-- Data to use follows --

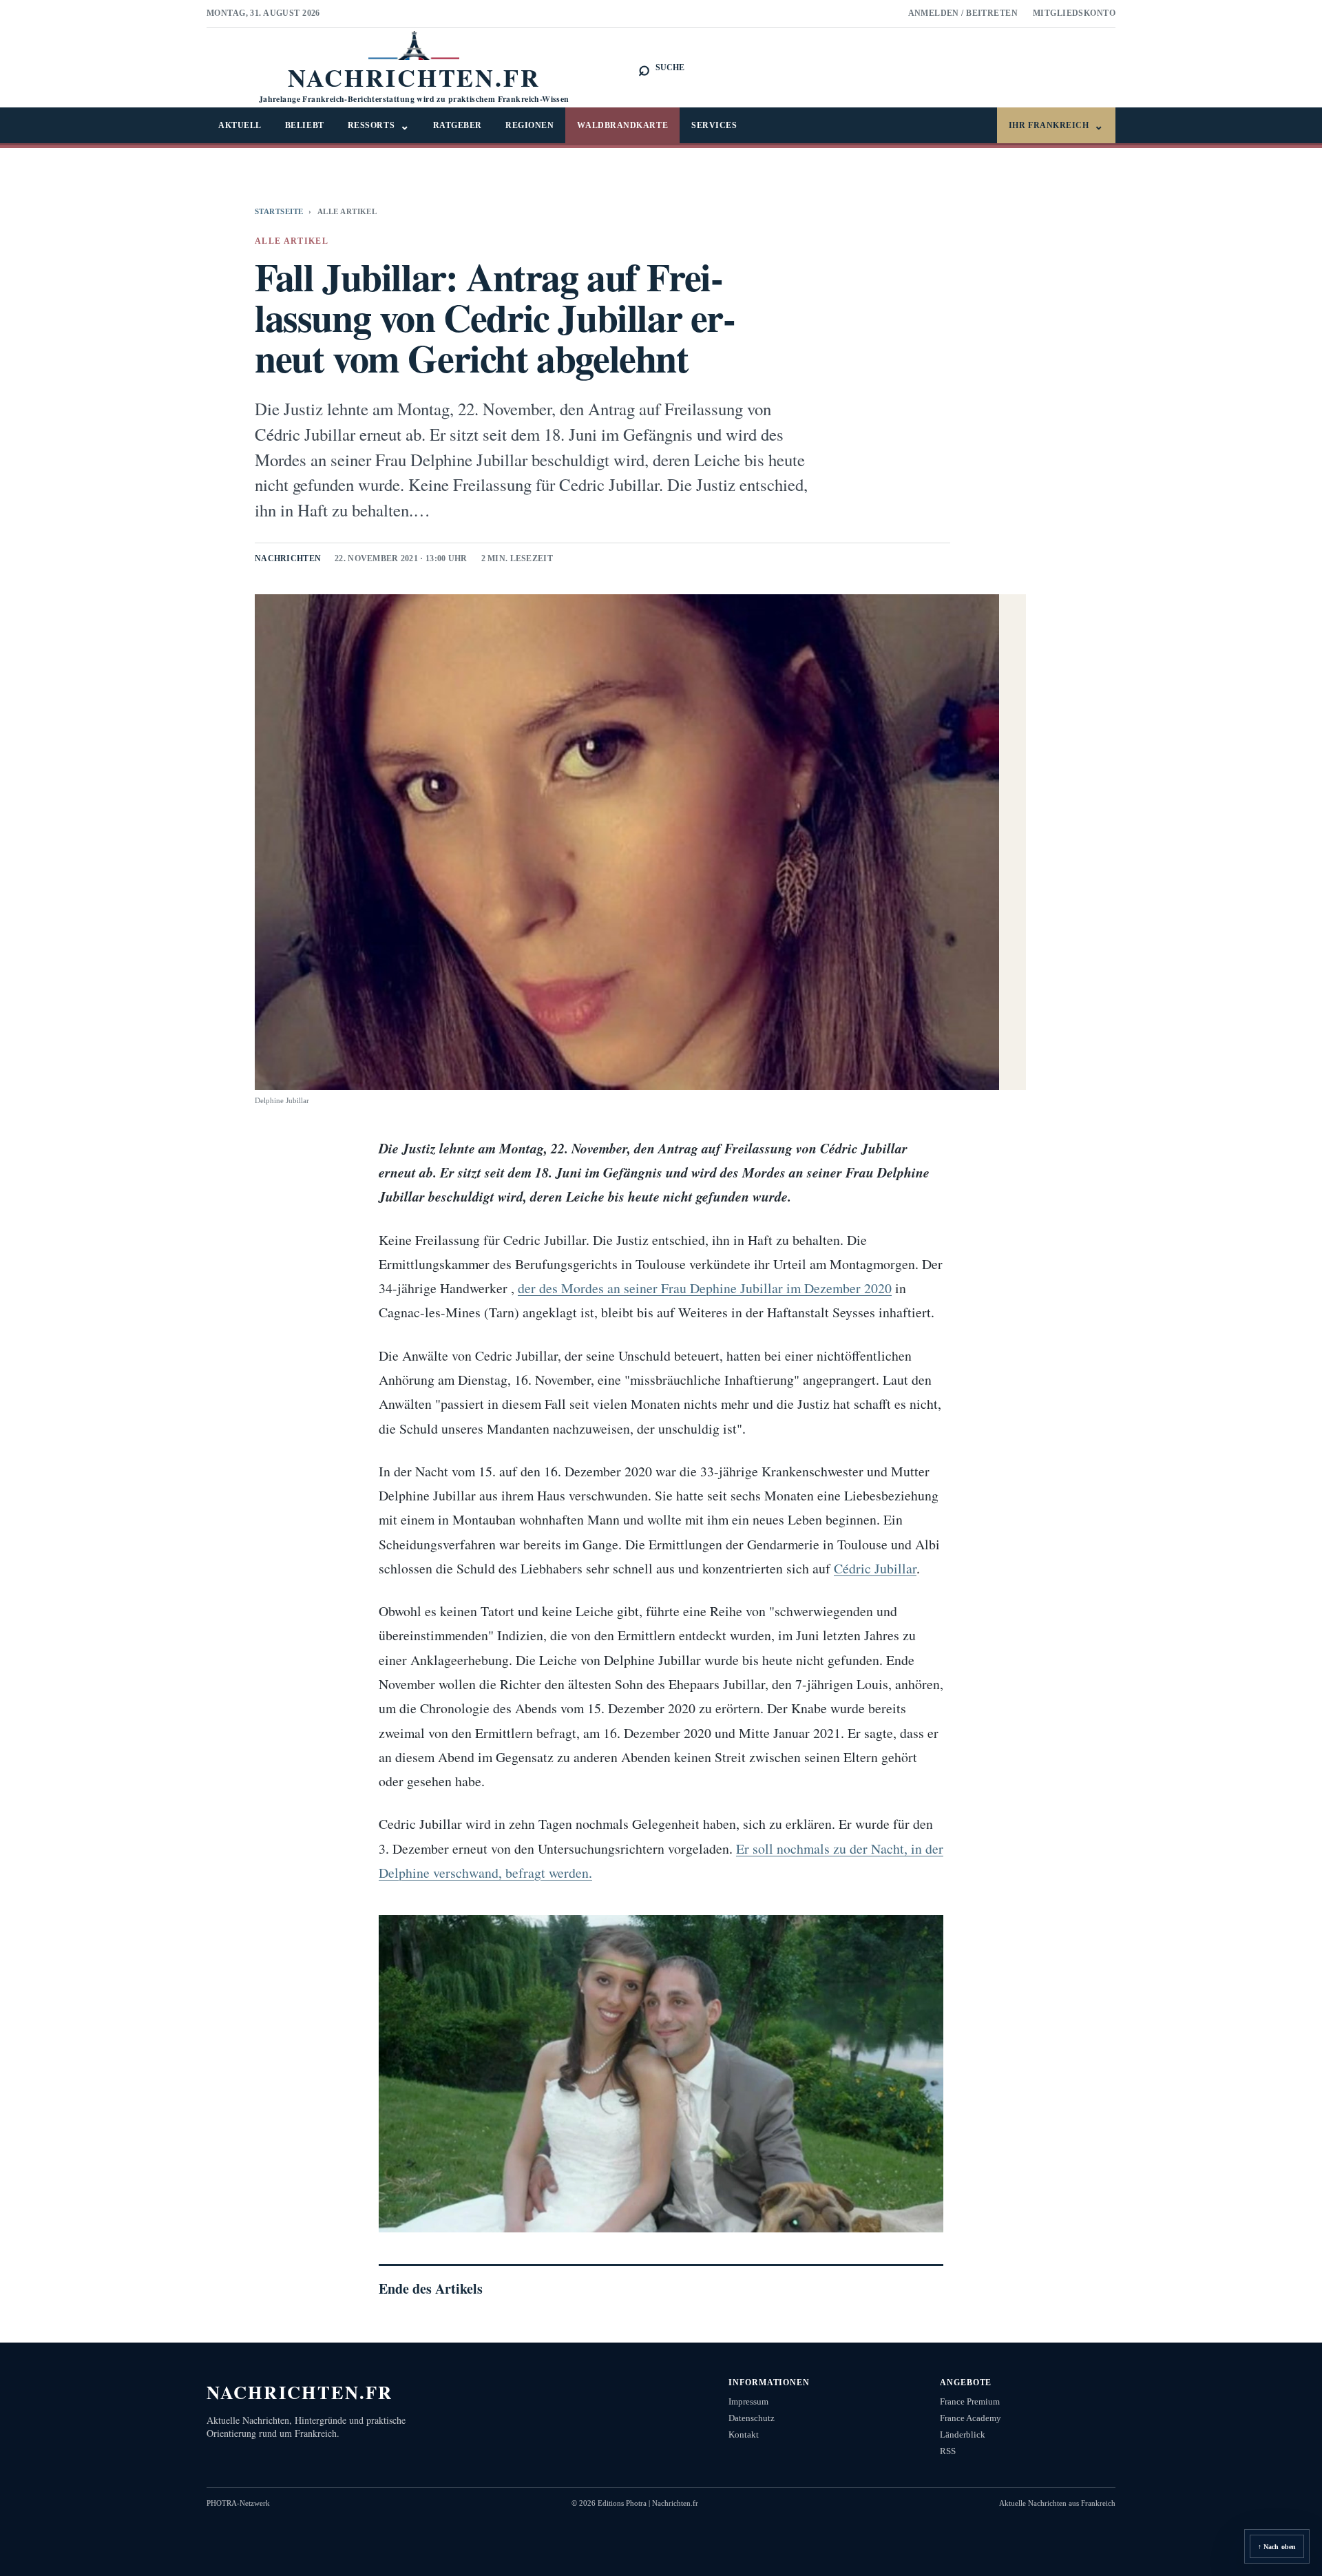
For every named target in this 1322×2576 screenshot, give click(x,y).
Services (714, 125)
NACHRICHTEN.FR (300, 2391)
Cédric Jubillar (875, 1568)
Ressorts (379, 126)
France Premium (970, 2401)
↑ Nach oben (1277, 2547)
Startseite (279, 211)
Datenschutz (751, 2418)
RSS (948, 2451)
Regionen (529, 125)
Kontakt (743, 2434)
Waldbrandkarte (622, 125)
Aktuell (240, 125)
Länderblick (962, 2434)
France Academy (970, 2418)
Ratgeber (457, 125)
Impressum (748, 2401)
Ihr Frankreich (1056, 126)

-- Data to use concluded --

> _Exercise brief_:
Each line from the first line of the entries through the line containing "Regionen (529, 125)" should be duplicated word for word, and nothing more; the pictures stay out.

> _Completed exercise_:
For every named target in this 1322×2576 screenshot, give click(x,y).
Services (714, 125)
NACHRICHTEN.FR (300, 2391)
Cédric Jubillar (875, 1568)
Ressorts (379, 126)
France Premium (970, 2401)
↑ Nach oben (1277, 2547)
Startseite (279, 211)
Datenschutz (751, 2418)
RSS (948, 2451)
Regionen (529, 125)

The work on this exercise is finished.